Member of the Finnish Parliament
- In office 20 April 2011 – 16 April 2019
- Constituency: Kymi (2011–2015) South-Eastern Finland (2015–2019)

Personal details
- Born: Jari Tapani Lindström 28 June 1965 (age 60) Kuusankoski, Finland (now Kouvola)
- Party: Blue Reform (2017–) Finns (until 2017)
- Spouse: Outi Lindström ​(m. 2001)​

= Jari Lindström =

Finnish politician

Jari Tapani Lindström (born 28 June 1965) is a Finnish politician and former Minister of Employment. He represented the Finns Party till 2017 and was first elected to the Parliament in 2011 in the former constituency of Kymi. In 2014, Lindström was appointed the chairman of the Finns Party parliamentary group. In the 2015 elections he maintained his seat, standing in the newly formed South-Eastern constituency. He was appointed as both Minister of Justice and Minister of Employment in May 2015.

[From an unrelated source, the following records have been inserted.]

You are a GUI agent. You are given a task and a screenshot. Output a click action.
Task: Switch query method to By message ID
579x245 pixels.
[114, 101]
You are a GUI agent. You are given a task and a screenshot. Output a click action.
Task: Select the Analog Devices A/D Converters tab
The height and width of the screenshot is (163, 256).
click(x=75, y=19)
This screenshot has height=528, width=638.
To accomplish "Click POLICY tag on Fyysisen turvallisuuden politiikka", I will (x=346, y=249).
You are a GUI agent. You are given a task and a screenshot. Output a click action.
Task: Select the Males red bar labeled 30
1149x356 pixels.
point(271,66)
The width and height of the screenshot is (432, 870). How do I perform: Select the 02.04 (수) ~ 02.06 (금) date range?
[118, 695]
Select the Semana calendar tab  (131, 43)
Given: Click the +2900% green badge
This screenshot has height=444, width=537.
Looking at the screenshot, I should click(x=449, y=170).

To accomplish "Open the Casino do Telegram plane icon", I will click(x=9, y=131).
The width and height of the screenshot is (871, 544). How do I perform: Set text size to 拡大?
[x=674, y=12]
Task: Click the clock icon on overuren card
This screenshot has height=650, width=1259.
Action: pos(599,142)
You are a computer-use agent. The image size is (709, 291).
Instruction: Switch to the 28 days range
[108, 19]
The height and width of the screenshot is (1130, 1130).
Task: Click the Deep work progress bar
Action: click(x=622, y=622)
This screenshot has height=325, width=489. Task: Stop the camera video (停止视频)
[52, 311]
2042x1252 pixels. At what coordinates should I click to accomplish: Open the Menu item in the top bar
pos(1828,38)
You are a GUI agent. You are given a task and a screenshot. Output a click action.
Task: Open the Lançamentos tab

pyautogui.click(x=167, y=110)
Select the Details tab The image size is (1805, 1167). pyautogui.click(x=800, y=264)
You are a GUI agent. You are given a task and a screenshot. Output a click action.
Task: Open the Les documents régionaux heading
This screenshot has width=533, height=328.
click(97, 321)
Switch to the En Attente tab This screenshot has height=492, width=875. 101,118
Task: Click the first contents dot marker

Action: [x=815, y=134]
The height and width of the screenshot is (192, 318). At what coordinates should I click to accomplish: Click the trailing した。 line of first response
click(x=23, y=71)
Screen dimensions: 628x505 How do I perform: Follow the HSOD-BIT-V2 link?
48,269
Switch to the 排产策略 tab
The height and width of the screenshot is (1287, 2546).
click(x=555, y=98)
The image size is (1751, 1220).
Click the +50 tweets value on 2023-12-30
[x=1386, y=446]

On 13 June 2017, Lindström and 19 others left the Finns Party parliamentary group to found the New Alternative parliamentary group, which later formed into a political party called Blue Reform. Lindström took part in the 2019 parliamentary election as a candidate of the Blue Reform, but was not elected.

Lindström worked at a paper mill and is also a qualified laboratory technician. He has voiced his support for capital punishment under certain circumstances.

In 2020 Lindström published his memoirs Syvään päähän where he reflected his time as both MP and minister, and also the splitting of the Finns Party in 2017.